Saved entries:

[Start of section]

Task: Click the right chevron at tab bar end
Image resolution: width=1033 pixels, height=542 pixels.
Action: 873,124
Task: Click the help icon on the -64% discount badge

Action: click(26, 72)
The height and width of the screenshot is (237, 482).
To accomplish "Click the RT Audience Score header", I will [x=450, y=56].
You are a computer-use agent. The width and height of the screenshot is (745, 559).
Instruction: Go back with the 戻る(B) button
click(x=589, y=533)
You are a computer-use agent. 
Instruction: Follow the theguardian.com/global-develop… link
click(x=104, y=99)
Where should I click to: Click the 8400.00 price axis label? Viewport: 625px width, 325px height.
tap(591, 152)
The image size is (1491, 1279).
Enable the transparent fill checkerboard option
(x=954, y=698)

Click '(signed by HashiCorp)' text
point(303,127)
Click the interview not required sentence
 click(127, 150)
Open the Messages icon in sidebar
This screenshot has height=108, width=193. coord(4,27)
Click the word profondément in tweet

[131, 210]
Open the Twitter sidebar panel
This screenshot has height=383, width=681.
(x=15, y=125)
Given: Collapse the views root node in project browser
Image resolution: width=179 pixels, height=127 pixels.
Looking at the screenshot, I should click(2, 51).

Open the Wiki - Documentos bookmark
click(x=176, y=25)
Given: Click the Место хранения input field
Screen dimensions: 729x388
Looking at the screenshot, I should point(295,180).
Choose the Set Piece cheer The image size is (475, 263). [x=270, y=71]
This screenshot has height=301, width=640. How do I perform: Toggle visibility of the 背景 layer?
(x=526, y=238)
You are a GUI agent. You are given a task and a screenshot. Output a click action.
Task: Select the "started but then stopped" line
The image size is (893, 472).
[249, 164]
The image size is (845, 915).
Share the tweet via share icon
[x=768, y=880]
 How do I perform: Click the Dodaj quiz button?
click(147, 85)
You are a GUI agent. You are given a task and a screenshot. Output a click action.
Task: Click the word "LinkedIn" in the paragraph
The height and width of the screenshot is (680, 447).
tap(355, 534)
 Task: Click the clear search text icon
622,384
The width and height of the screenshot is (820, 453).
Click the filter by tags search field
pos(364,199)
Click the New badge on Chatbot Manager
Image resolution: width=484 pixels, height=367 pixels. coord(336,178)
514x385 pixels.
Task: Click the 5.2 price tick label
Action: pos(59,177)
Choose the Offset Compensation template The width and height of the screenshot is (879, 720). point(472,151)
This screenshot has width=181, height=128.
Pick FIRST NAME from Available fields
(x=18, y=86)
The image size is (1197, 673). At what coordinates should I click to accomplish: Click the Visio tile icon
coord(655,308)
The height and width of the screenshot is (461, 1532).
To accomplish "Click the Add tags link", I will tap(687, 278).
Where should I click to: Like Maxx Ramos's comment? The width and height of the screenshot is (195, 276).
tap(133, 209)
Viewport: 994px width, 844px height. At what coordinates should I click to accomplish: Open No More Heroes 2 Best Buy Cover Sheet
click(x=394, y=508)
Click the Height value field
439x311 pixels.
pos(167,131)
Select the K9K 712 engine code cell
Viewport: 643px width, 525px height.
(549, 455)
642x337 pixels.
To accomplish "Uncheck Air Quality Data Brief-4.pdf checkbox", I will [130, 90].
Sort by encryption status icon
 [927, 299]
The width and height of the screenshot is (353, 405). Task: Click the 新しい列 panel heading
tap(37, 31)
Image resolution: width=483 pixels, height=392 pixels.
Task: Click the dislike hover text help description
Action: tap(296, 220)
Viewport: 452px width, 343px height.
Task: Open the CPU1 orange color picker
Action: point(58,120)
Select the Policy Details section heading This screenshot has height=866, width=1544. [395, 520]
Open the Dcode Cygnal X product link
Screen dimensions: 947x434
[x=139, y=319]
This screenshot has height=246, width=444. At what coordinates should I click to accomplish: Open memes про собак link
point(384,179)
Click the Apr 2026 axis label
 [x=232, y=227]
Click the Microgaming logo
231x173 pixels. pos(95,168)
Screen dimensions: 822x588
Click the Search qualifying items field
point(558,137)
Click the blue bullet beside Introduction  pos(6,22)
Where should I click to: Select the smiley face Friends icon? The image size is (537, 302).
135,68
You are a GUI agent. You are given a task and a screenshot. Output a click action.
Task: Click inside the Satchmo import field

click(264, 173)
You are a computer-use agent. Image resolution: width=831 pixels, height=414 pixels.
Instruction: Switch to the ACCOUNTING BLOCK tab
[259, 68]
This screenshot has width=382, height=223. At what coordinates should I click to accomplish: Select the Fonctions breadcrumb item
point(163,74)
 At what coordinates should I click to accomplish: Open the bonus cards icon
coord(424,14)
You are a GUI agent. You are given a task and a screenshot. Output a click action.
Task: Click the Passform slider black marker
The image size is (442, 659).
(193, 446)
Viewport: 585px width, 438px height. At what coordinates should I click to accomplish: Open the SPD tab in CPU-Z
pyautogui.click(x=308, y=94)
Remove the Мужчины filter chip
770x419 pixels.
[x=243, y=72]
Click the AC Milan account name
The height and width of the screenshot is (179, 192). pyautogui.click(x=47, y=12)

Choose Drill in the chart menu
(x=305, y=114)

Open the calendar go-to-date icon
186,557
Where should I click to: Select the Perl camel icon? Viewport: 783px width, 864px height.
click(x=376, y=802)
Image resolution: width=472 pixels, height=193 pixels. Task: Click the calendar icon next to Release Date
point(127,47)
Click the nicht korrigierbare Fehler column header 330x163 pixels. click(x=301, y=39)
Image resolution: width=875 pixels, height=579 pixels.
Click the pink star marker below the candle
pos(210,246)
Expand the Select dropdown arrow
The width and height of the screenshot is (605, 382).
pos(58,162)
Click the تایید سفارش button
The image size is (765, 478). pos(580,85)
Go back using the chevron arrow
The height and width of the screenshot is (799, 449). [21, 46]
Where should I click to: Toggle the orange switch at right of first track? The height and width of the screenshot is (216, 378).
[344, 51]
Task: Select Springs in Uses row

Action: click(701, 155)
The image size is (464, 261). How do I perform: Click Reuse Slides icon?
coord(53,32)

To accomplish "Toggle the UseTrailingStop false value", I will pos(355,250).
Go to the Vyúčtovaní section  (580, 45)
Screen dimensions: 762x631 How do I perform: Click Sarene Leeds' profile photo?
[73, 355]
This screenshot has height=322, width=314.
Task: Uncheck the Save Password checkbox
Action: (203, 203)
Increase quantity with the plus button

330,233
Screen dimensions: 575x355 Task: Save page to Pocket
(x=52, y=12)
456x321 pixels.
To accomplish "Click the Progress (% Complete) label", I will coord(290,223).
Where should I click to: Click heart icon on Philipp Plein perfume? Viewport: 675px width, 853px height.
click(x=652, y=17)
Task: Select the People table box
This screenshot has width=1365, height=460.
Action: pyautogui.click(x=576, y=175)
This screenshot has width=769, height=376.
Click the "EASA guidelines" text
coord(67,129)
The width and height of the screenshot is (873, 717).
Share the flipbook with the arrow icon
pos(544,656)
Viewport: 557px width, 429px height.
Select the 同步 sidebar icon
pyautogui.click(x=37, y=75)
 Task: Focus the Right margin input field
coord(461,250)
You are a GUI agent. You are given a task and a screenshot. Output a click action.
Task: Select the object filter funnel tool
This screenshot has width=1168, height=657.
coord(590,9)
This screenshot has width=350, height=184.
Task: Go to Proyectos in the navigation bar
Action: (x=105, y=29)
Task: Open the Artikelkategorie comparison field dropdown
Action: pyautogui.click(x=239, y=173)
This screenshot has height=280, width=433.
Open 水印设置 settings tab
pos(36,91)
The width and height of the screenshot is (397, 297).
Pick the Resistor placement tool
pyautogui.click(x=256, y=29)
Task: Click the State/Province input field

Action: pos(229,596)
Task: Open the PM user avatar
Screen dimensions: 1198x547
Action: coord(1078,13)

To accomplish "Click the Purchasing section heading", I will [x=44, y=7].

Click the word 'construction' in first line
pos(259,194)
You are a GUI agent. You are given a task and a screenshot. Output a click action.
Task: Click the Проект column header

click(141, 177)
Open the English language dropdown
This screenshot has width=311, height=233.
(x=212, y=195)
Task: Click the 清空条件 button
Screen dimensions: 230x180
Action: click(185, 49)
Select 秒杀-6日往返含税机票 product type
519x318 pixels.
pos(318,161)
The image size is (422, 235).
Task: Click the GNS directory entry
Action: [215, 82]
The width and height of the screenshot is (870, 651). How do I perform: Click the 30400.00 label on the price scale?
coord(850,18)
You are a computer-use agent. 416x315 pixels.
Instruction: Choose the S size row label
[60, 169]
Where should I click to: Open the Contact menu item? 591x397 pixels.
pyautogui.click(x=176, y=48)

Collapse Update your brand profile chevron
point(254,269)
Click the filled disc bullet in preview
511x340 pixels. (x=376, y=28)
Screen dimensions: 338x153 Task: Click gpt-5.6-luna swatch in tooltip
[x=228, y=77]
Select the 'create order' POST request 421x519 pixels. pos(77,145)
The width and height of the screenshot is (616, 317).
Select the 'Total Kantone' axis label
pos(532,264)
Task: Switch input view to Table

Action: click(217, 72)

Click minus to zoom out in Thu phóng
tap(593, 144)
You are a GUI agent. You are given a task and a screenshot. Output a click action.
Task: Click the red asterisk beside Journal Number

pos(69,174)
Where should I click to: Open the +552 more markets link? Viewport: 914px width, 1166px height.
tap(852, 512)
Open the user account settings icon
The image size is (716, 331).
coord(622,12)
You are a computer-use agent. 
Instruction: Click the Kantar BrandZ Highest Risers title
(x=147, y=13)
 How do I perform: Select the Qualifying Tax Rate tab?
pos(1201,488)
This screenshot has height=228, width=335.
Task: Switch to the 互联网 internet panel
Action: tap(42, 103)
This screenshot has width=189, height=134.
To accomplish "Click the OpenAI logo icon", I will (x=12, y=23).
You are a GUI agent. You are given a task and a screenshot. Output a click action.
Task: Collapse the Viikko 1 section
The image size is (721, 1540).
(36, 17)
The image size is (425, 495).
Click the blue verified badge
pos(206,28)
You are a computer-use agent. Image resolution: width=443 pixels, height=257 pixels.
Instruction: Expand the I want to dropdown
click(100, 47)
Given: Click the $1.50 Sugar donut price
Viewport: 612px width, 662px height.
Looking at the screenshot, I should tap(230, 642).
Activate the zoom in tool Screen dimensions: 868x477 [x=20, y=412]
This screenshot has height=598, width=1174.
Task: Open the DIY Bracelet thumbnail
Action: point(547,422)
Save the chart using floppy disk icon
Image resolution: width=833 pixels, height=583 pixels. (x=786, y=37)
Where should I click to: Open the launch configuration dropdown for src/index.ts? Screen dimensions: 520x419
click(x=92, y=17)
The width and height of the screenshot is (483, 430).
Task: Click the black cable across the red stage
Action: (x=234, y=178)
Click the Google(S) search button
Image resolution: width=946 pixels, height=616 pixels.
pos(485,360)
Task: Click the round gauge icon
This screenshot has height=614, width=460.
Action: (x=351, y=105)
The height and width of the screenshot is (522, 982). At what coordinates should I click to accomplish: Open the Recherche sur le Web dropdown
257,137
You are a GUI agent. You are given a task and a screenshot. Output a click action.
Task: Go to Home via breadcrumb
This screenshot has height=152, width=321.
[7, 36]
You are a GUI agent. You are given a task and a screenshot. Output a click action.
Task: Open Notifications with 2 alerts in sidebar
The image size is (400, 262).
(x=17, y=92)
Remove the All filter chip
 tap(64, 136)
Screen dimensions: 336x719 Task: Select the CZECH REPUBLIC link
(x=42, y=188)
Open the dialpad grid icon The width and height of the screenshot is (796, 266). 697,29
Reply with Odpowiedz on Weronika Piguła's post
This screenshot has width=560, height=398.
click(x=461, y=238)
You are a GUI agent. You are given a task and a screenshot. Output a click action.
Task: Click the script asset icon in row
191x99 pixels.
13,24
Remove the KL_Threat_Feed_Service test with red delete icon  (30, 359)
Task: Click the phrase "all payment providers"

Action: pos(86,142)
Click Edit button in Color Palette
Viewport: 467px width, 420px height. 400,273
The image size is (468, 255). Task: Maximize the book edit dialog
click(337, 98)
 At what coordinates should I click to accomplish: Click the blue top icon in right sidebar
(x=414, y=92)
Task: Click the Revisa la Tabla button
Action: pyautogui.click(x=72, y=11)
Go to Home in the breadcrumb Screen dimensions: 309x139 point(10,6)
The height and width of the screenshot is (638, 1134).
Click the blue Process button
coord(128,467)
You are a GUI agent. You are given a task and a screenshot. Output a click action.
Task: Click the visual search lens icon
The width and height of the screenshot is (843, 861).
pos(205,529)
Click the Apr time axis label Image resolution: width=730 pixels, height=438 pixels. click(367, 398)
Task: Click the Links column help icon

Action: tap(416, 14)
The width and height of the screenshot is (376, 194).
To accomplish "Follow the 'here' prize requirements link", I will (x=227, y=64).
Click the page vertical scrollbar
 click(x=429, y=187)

[End of section]

» Task objective:
Please show all lines from the entries that contain the word "value".

» Response to the exercise:
Click the Height value field
To accomplish "Toggle the UseTrailingStop false value", I will pos(355,250).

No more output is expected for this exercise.